Monday, July 02, 2007

Family Values

Read Luke 9:57-62

If I were to ask how many people reading this blog come from “normal” families, I would not be surprised if very few said they did. I for one, have two dads and 5 moms. I would also not be surprised if, though all of us may express ambivalence about the health of our familial relationships, few of us would deny their importance in our lives.

So it is jarring to hear Jesus’ harsh words about family. “Let the dead bury the dead,” he says to the wannabe follower who first want to attend to his father’s funeral.

When his own family came to see him and he said, “My brothers and my mother are those who do the will of God.” he seems to have been irritated at their interruption of his ministry, almost as if he was telling them to get in the queue.

His most startling comment of course is this one: “Whoever comes to me and does not hate father and mother, wife and children, brothers and sisters, yes, and even life itself, cannot be my disciple.”

Far from being the advocate of family values, Jesus is the very antithesis.

I am indebted to Sarah and S. Scott Bartchy for helping me understand Jesus words.

In first century Mediterranean cultures, patriarchy was the dominating paradigm. In fact, in Roman culture, fathers held the power of life and death over their children. While fathers seldom used it, it was none-the-less a right of a father to execute his child. Women and children were completely subservient to the father of the house.

Both sons and daughters were under their father’s control as long as their father lived. This included all one’s major life decisions, like work, marriage and so on. A father could even order his child to divorce his/her spouse.

This power of the fathers was central to Roman society and even the Emperor was called Father. Power was exercised through fathers. This patriarchal system was present in varying degrees and expressions throughout the Mediterranean.

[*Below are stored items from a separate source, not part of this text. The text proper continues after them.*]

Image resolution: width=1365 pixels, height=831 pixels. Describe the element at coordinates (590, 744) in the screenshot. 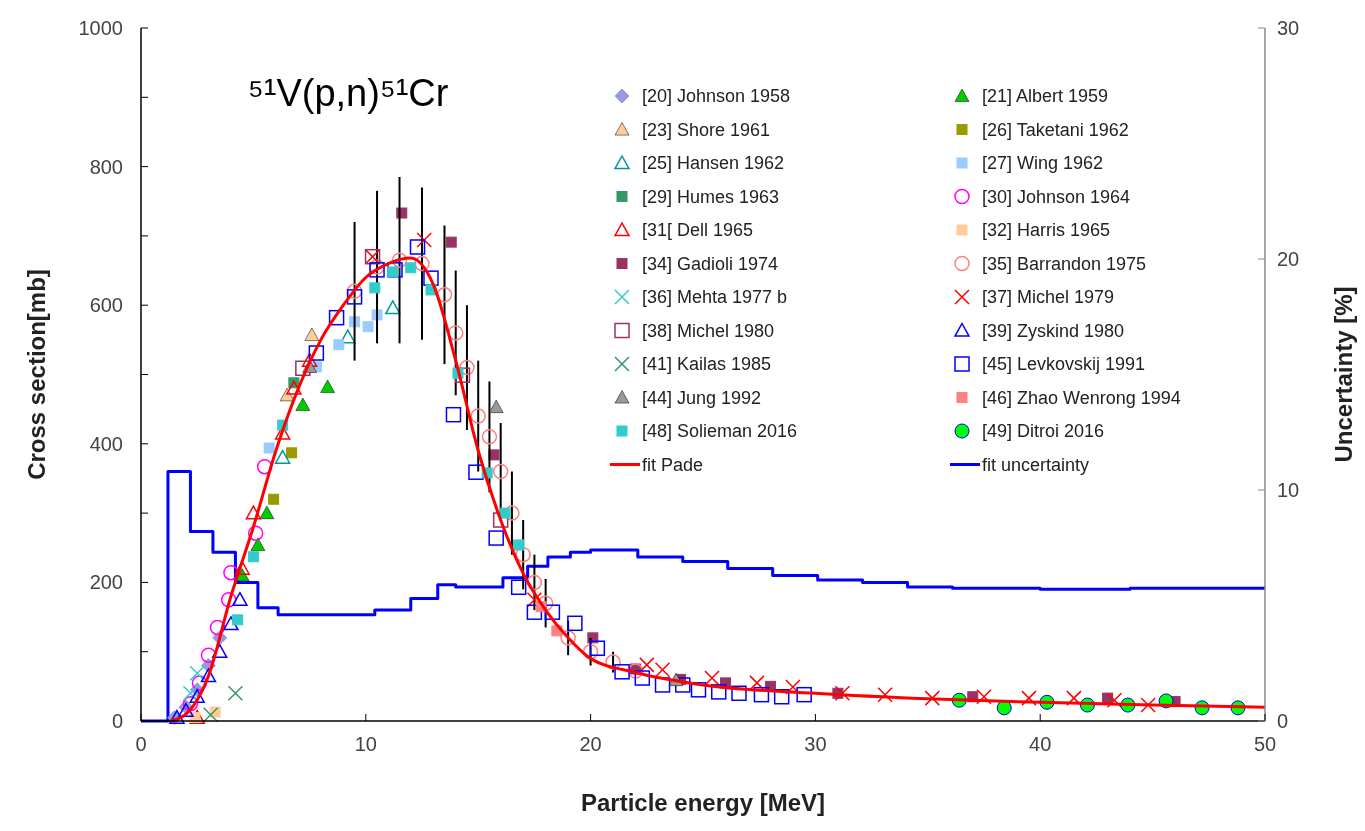

I see `x-tick-label: 20` at that location.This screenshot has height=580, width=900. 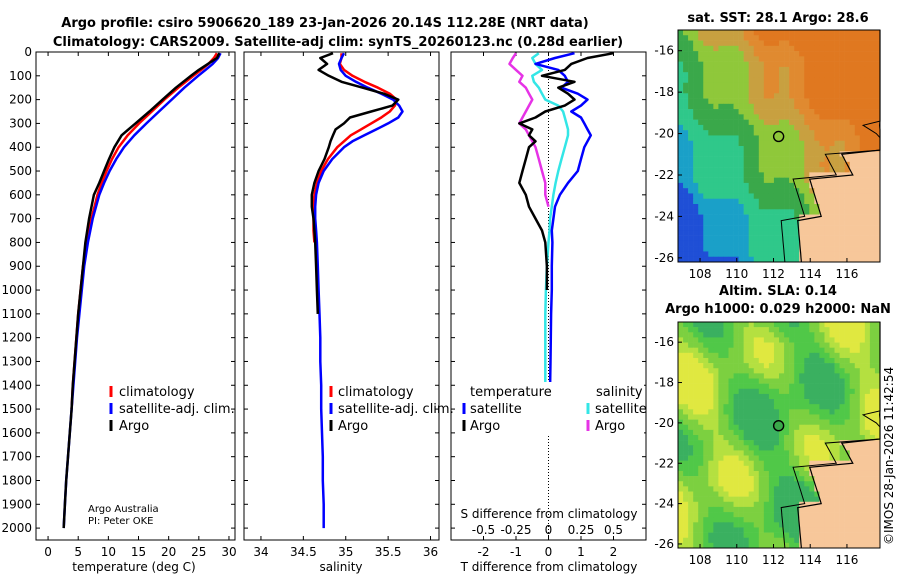 What do you see at coordinates (20, 266) in the screenshot?
I see `y-tick-label: 900` at bounding box center [20, 266].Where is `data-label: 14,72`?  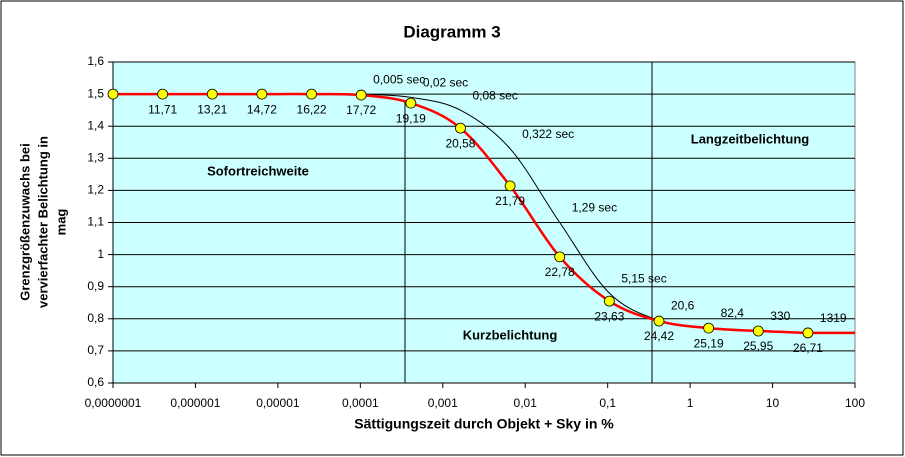
data-label: 14,72 is located at coordinates (262, 109).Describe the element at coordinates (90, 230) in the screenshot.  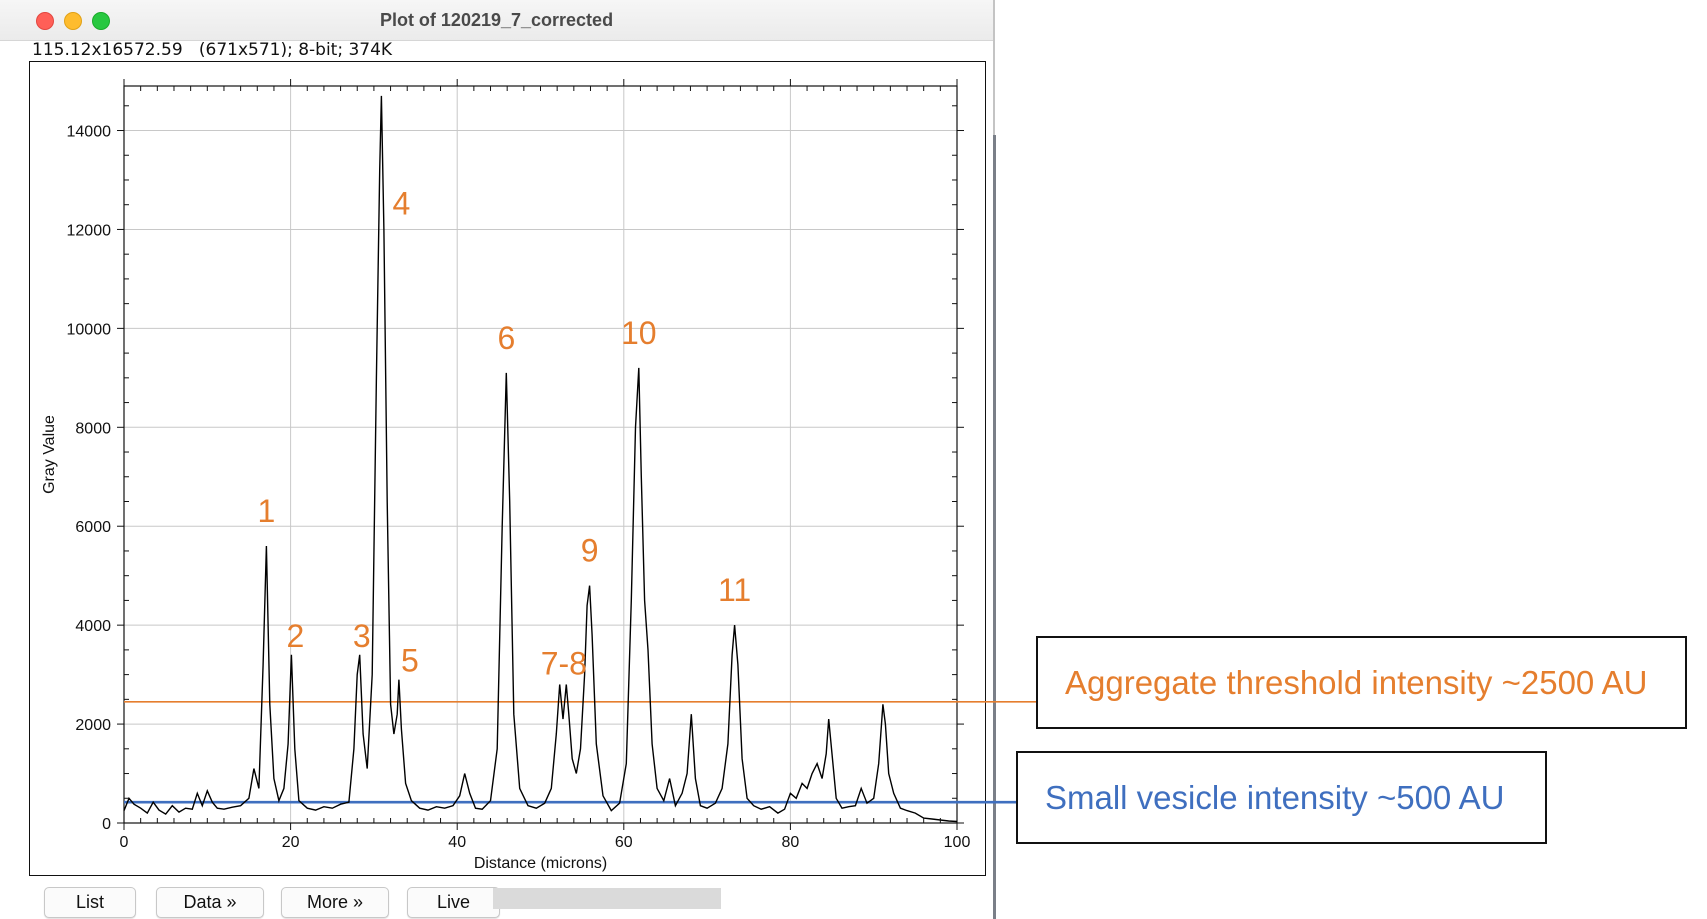
I see `y-tick-label: 12000` at that location. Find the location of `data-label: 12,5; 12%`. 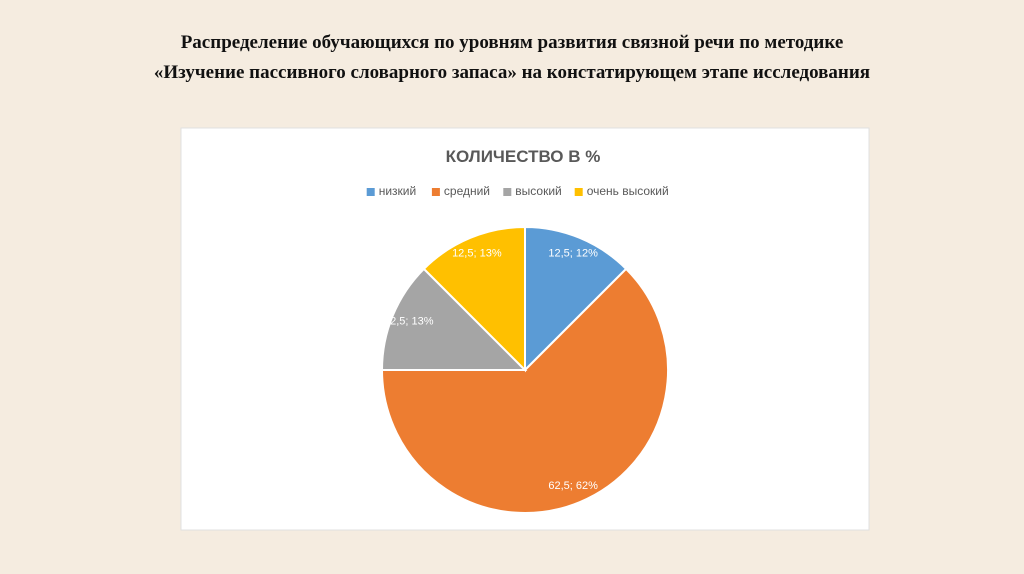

Patriarchy is not just a system that oppresses women and in the ancient Roman world this was especially true. Domination was the means by which men advanced in society. They learnt to dominate in their homes and exercised the lessons learnt there in the broader society in which they operated. Men, while benefiting from the system, were also victims of it. Roman society, and most Mediterranean cultures of the time were highly stratified and hierarchical.

When the young man who wants to follow Jesus says he first needs to bury his father, he is not talking about an imminent funeral. Rather he is saying, first let me see to my duties as a son, for I will only be able to follow you when my father has died and I am no longer under his control.

Jesus words, therefore are not necessarily an attack on families as such, but rather an attack on patriarchy.

Read Mark 10:28-31

Notice that “fathers” are left out of the second list. Jesus’ ideal society will not have fathers. He calls us out of a society in which power is exercised unjustly through the system of patriarchy. The new society cannot therefore continue to have such a system.

Matthew 23:9 (NRSV): "Call no man father on earth, for you have one Father--the one in heaven."

So, is Jesus anti-fathers? Surely not. He was a carpenter by the time he started his ministry and the only place he would have learnt this trade was from his own father as an apprentice. There must have at least some affection for his own dad. If Jesus had been anti-fathers, he would have had a hard time painting so convincing an image of God as Father if his own relationship with his father had been less than amicable.

In his prayer, the first two words describe the incredible intimacy he enjoyed with God, imagined as a paternal relationship: “Our Father…” (in Hebrew: “Daddy). But more than intimacy these words echo Jesus’ political attack on patriarchy. Our allegiance must be to one Father and no earthly system of domination exercised through fathers. Jesus opposed every form of injustice and was particularly careful about his relationships with women, such that he scandalized Jewish society.

What then is the appropriate relational attitude for Jesus followerstowards their own families?

Firstly, we recall that all people become our brothers and sisters by virtue of our common friendship and familial adoption into Jesus’ family. Every stranger is also family. And as much a family member as any blood relation.

Secondly, we are freed from duty in our relationships with family. We no longer have to relate to our family because society expects it of us. If our families are unhappy with the Jesus-choices we make, it is our allegiance to Jesus that comes first.

On the other hand, we are freed to love our family members. Jesus loves them and so we are called to love them. We are freed from duty, freed to genuinely love (rather than pretend). That means, that even those family members we do not get on with, we are called to love. We are called to love our enemies, even if they happen to be family members.

Far from giving us an excuse to dismiss our families as no longer important in the Kingdom, Jesus words remind us that our families become the place it is often the hardest to love as Jesus loves. For many of us, we would rather do the minimum, do our duty; do that which is expected of us. Jesus wants us to love generously, as much as he loves.

Family relationships surely must remain important in our discipleship, even if this importance is placed in a new, broader context of familial loyalty to all God's children.